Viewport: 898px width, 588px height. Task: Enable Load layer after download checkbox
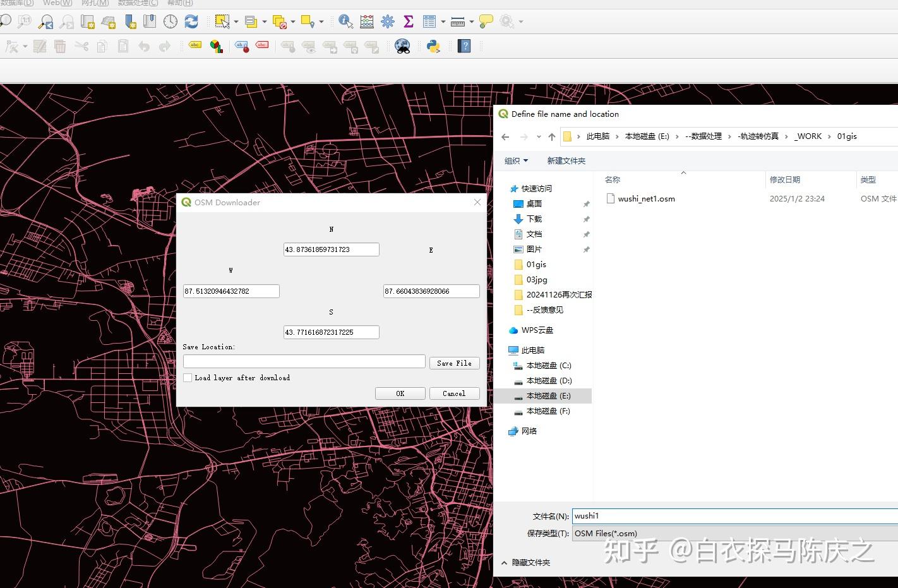[x=188, y=378]
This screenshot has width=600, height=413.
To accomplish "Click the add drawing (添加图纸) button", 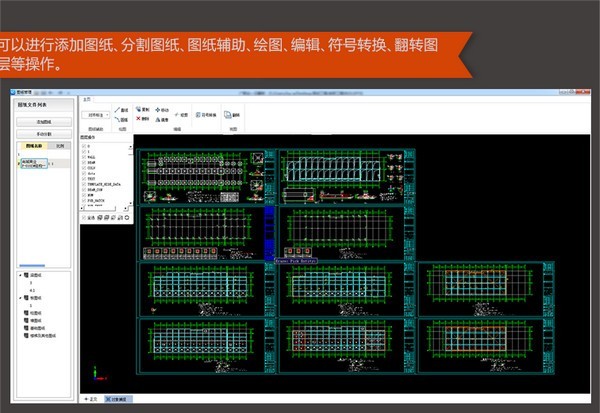I will point(45,122).
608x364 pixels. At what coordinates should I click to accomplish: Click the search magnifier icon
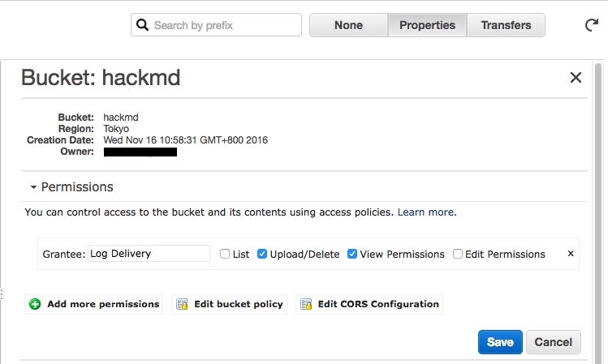click(142, 25)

- - -

◆ About this exercise
Leave the pictures out and copy exactly the lines from the one that holds "608x364 pixels. At" through the last line of the material.

◆ Exercise solution
608x364 pixels. At what coordinates should I click to accomplish: Click the search magnifier icon
click(142, 25)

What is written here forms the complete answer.